Was This a Huge Mistake?

I guess it’s no surprise that I won the auction, and a few days later Kikuchi-san was dropping the simple alloy key into my palm.


The good news was that a thorough look over the vehicle and paperwork determined I hadn’t made a horrible mistake and I wouldn’t have to retreat from Kikuchi-san’s workshop with my tail between my legs. Sitting in front of me was a clean, honest car that would seem to be a solid starting point for a project.


Being an early NA1 car the latitudinally-mounted DOHC V6 is a 2,977cc unit. It’s certainly not as pretty as Ferrari’s longitudinal V8s, but allows for the existence of a helpfully large trunk behind the engine that can swallow plenty of camera gear.


It didn’t take long for Kikuchi-san to mention the success he had extracting more power from the NSX he owned in the early 2000s.


The V6 is certainly no powerhouse compared to newer, turbocharged sports cars, but it’s certainly the torquiest Honda I’ve ever driven and swiftly builds speed right up to the 180km/h limiter thanks to the slim aerodynamic profile and lightweight aluminium construction. Forward motion is hamstrung by the long ratios in the 4-speed automatic, but that won’t be a problem for too much longer.


It’s surprising how completely normal the car feels at city speeds. The low, wedge styling still turns heads, but from the driver’s seat it almost completely lacks the drama you’d expect from a mid-engined Ferrari competitor: great visibility and NVH, comfortable seats and sensibly configured switchgear.

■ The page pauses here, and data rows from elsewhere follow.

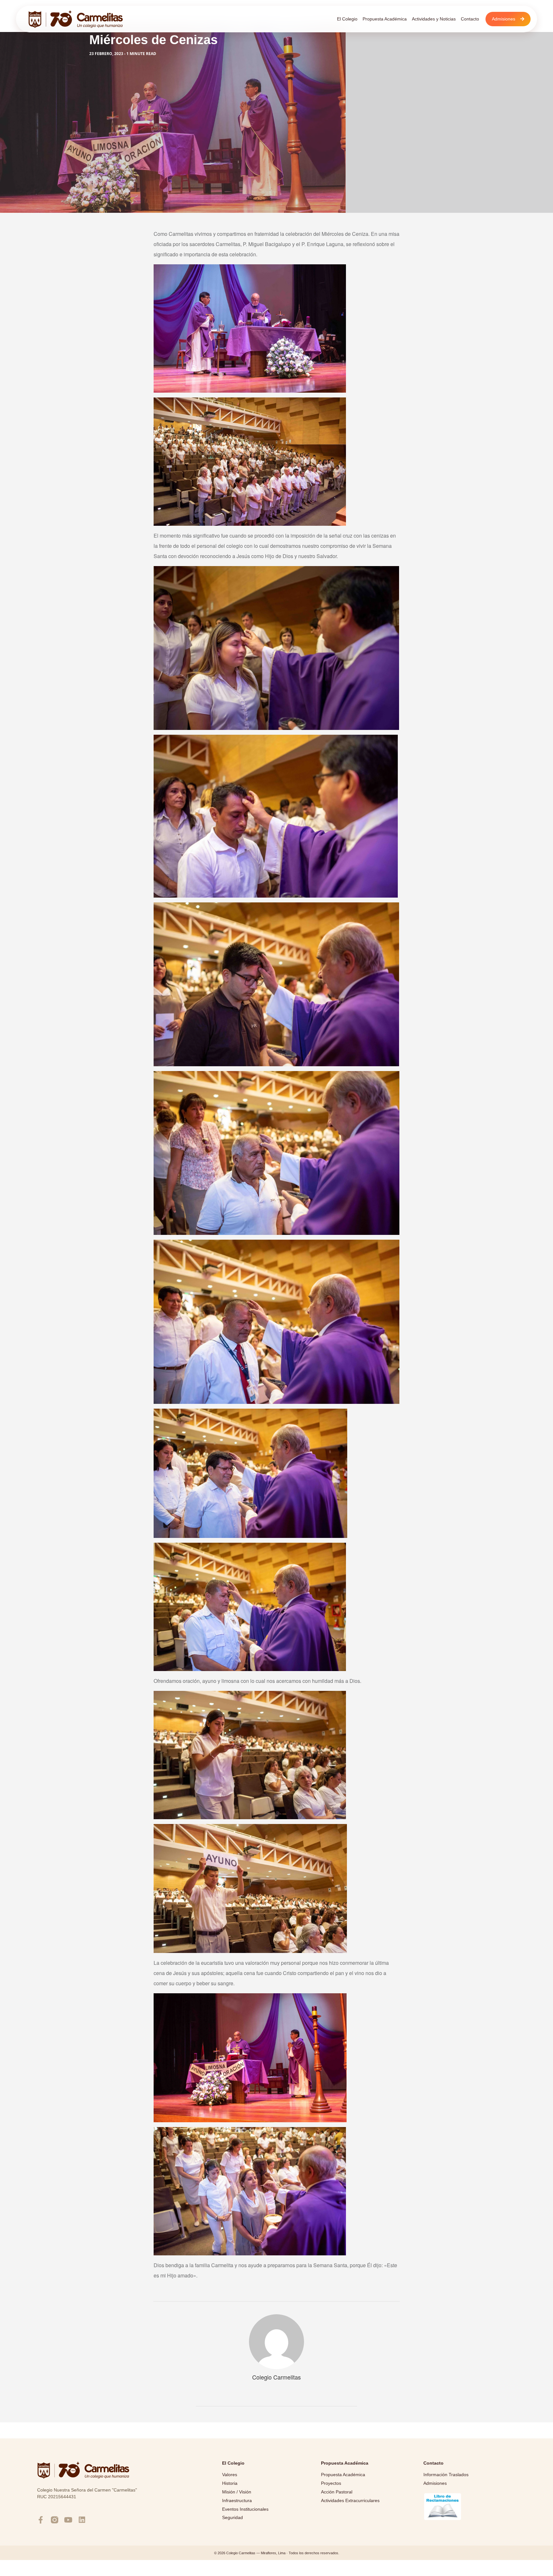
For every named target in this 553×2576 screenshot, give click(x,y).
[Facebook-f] (40, 2520)
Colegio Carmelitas (276, 2377)
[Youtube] (68, 2520)
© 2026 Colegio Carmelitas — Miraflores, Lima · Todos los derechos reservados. (276, 2553)
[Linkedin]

After thrashing the red rental car on some of the best roads Japan has to offer, taking my green automatic example around the block was admittedly underwhelming. But I guess that’s the point of the NSX – the dual personalities differentiated it from European competitors at the time.


Paperwork is always the least exciting part of buying a car, but it at least deserves a mention here. Japan loves to drown its residents in processes and forms, vehicle purchase being no exception. On top of purchase documentation, insurance and ‘name change’, your parking space needs to be inspected and approved by the police department. A massive shoutout here goes to Speedhunter Ron and his girlfriend Chiaki for providing translation support.

Drive, Break, Fix

With my life signed away it was time to start putting some new digits on the odometer. Being a relatively low kilometer example the car still feels tight as a drum, but there are a few areas that require attention, namely bushings in the steering rack and sway bar mounts.


There’s also a few symptoms of being an early production car that needed to be addressed quickly. The window regulator (as pictured above) was beefed up in the later cars due to a design flaw which caused the glass to drop into the door frame, so Kikuchi-san replaced them along with the broken climate control blower motor with upgraded parts from Honda (which are thankfully, for now, still in production).


One area where the car is no longer standard Honda is the rolling stock. The slightly undersized stock brakes have made way for Brembo’s ubiquitous F40 calipers and larger slotted rotors up front, and a rotor upgrade at the rear. These are tucked behind a set of Prodrive GC-07 wheels in a double staggered size designed for the NSX. A nice little bonus, seeing as brakes were one of the areas I was keen to upgrade on the stock NSX.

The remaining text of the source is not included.